Chief Olusegun Ologbese, a foremost Customs broker based in Apapa port, has said that the Executive Order on the Ease of Doing Business in Nigerian ports will not have any meaningful impact if the excesses of port terminal operators and other stakeholders such as the shipping agents, NDLEA and SON are not drastically curtailed.

He also said that the Acting President should have constituted a Presidential Task Force or Committee on the rehabilitation of port access roads before he issued the Executive Order.

“It is not the first time such Order is coming. Former Minister of Finance, Ngozi Okonjo Iweala once gave an Order that cargo must be cleared in Nigerian ports in twenty four hours. It is possible but not feasible now because of many impediments both official and unofficial”, noted Ologbese.

He declared that contrary to widely held opinion, the Nigeria Customs Service is efficient, proactive and are the only agency ready to comply with the twenty four hours clearing Order of the Acting President.

He fingered the port terminal operators, the shipping companies and some government agencies as  clog in the wheel of the implementation of the Order.

Ologbese said it does not take the Customs forty minutes to finish with a container examination. “If you are truthful with your papers, they dig out your entry and if the duty, weight and origin correlate with your declaration and no scanning problems, they mark it then go and carry your load and off you go”, explained the licensed customs agent.

“But don’t forget that an importer or his agent will have to deal with the shipping companies first and if he has discrepancies either by omission or commission like short loading, that means twenty four hours clearance is not possible for such importer or his clearing agent”.

Ologbese noted that government agencies such as the National Drug Law Enforcement Agency (NDLEA), National Agency for Foods and Drugs Administration and Control (NAFDAC) and the Standards Organisation of Nigeria (SON) wield enormous powers such that, on mere suspicions of the vagueness of origin or quality, they can block your cargo from leaving the port and twenty four hours clearing is thereby rubbished.

However, Ologbese identified the ports terminal operators as another major problem to the success of the Executive Order of Professor Osinbajo. He accused them of deliberately delaying positioning of cargo for examination by as many as four days while demurrage accrues for the shippers.

“It does not take Customs more than thirty minutes to forty minutes to examine a cargo, they are trained to do so, but the terminal operators would create many encumbrances to delay positioning for examination for days, and you pay demurrage for the days wasted whereas you discover that some have equipment gaps, or deliberately frustrate accelerating clearing process because of demurrage extortion”.

‘’ For an example, APMT have been severally alleged as the mastermind of the ceaseless, endless traffic holdup in the Apapa environ as it keeps trucks inside its terminal for as many as four days without loading while the queue outside stretches as far as Ijora and Liverpool for weeks.

He also advised that the barrier on the wharf road at the Ijora Bridge head be removed immediately as it hinders smooth traffic in and out of Apapa,  querying the relevance of such a barrier on a road trafficked by at least two thousand heavily laden trucks daily.
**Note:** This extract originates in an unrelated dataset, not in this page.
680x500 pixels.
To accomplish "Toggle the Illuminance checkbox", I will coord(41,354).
Ologbese went further to warn the Presidency about the likelihood of its Order being sabotaged by a well known foreign mafia. He wondered why the cargo examination scanners have worked in fits and starts since they were handed over to the Customs by foreign inspectors including Cotecna and SGS.

He said these people were not exactly happy that Customs took over from them and begrudged CG Dikko who was against foreigners milking billions of Naira out of Nigeria in the name of scanners.
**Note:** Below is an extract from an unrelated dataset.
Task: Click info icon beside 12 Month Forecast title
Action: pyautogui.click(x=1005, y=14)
”The SGS and Cotecna people  are a mafia, they don’t rest or give up. Except a highly placed government official wants to collude with them, Nigeria Customs Service is capable of handling the scanning job. But these people have been going about discrediting Customs, carrying dollars about to settle top people in order to stage a comeback, but they will fail” he declared.
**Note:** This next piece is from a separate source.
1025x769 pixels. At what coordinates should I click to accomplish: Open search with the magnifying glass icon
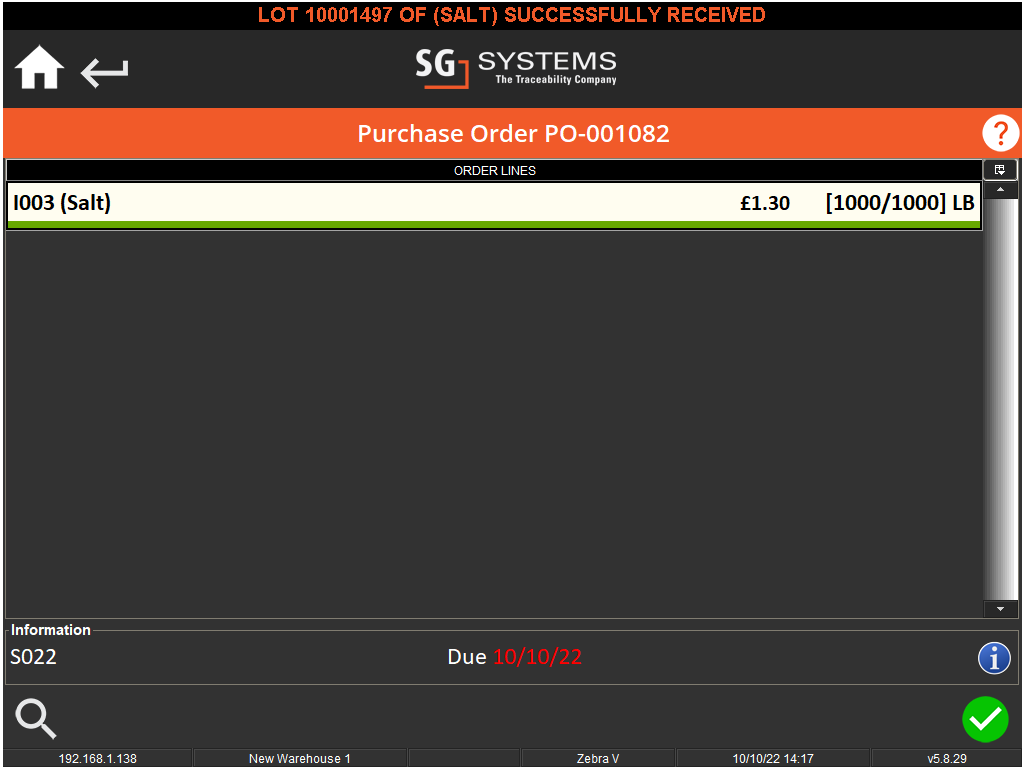click(x=36, y=718)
Chief Ologbese submitted that the Executive Order on the Ease of Doing Business in the ports and achieving twenty four hours clearing of goods will only succeed if the repair and reconstruction of Apapa port access roads is supervised by a presidential fiat.

By this, Olobgese called for the setting up of a taskforce or committee to execute the reconstruction with urgency as the success of the Executive Order and twenty four hours clearance is contingent on availability of good roads.

“The roads must be rebuilt fast by a special Presidential intervention, while I advise Acting President Osinbajo to look more curiously into the activities of some of these agencies and the terminal operators,” he concluded.